We know there is an issue - the data makes this clear. But the question is, why is this happening?

One suggestion is that the GCSE Maths and English curricula are expecting too much from pupils.

In her Radio 4 interview, Ms Duffy said that "on maths specifically, we think the current GCSE is far too big and it includes knowledge that isn't required".

"For example, you have to memorise the exact values of trigonometry - and that's something we're not even asking A-level students to do," she said.

For high-achieving pupils in England, Maths is a success story. The country performs well in international league tables for the subject, and more pupils than before are going on to study Maths at A-level.

But Ms Duffy adds: "We also have to expect that at the other end there's more work that we need to do. It can't be that we have a third of students who aren't getting the basic maths skills that they need at 16."

Catherine Sezen echoed this, and suggested some pupils are on a path to GCSE failure from as early as primary school.

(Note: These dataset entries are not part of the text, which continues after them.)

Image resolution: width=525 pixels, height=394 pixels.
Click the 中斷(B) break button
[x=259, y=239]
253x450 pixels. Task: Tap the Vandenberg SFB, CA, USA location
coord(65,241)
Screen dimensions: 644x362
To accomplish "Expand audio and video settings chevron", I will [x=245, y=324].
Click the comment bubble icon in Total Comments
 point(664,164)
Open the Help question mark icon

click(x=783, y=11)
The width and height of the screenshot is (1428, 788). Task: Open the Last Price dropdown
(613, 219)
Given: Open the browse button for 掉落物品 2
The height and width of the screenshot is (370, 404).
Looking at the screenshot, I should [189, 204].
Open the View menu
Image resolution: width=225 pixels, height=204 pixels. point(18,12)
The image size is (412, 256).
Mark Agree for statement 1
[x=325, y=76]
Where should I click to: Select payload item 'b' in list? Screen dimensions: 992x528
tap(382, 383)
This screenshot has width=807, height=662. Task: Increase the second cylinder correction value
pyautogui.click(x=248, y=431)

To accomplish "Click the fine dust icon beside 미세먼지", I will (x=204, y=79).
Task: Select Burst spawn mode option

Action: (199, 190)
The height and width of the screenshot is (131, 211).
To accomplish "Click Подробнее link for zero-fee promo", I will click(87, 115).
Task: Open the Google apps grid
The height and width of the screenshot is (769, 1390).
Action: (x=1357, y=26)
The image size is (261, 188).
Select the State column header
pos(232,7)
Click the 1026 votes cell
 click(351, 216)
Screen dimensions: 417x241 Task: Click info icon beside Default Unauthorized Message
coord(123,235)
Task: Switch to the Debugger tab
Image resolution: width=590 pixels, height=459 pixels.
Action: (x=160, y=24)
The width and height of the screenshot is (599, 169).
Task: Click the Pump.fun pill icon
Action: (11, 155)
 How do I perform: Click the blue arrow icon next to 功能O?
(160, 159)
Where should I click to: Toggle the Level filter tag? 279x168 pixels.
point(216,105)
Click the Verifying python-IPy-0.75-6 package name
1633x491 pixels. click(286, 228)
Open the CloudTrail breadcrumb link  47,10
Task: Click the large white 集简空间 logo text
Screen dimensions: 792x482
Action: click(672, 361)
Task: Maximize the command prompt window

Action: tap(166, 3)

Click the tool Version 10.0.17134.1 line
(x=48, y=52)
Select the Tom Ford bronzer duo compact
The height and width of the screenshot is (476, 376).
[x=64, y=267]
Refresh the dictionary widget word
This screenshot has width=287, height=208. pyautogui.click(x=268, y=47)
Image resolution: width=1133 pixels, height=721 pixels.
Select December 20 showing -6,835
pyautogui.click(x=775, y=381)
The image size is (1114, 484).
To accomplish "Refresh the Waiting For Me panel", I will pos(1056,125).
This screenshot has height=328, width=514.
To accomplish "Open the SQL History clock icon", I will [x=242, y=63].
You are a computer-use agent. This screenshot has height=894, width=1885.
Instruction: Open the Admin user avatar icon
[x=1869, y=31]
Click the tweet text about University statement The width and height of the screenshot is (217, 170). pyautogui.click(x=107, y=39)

"If you look at those students who are low achievers at the end of Key Stage 2 [aged 11], about 20% of those students [go on to] achieve a grade 4 at GCSE at 16," she said. "So, this is really quite embedded - it goes right back to reception and to nursery.

"The government's target is that 75% of children are ready for school at four or five. What about the other 25%?

"I suppose I think what you're seeing there is that there are some children who never catch up."

Ms Sezen added that in general, pupils from disadvantaged backgrounds do worse in these exams - and for this cohort in particular, the Covid-19 pandemic of 2020 and 2021 could be playing a part, too.

"The year 11s this year would have been in that primary-secondary changeover phase during the pandemic," she said.

"What Covid did was exacerbate disadvantage… if you didn't have a laptop, if you didn't have a tablet, if you had parents who were trying to juggle two or three children and perhaps also trying to work from home."

So, what's the solution?

In a statement released by OCR, Ms Duffy called for "fundamental reform to Maths and English secondary education - especially at Key Stage 3".

Ms Sezen believes it could be time to introduce an alternative to the GCSE more tailored towards lower-achieving pupils, which would "ensure success for more young people at 16, for those young people who are not quite ready to reach that threshold.

"We have to understand that there are some young people who will never reach that threshold… You need to have appropriate qualifications for the people you've got sitting in front of you to make sure that they can look at doing basic skills well. And you can continue to build those skills from 16 to 18 if you need to."

She added that the exam system should allow pupils to build up credits, rather than the current all-or-nothing approach.

"I also think we need to look at what countries are doing across the world," she added. "We need to build on evidence and research of what works, because quite clearly what we've got at the moment doesn't."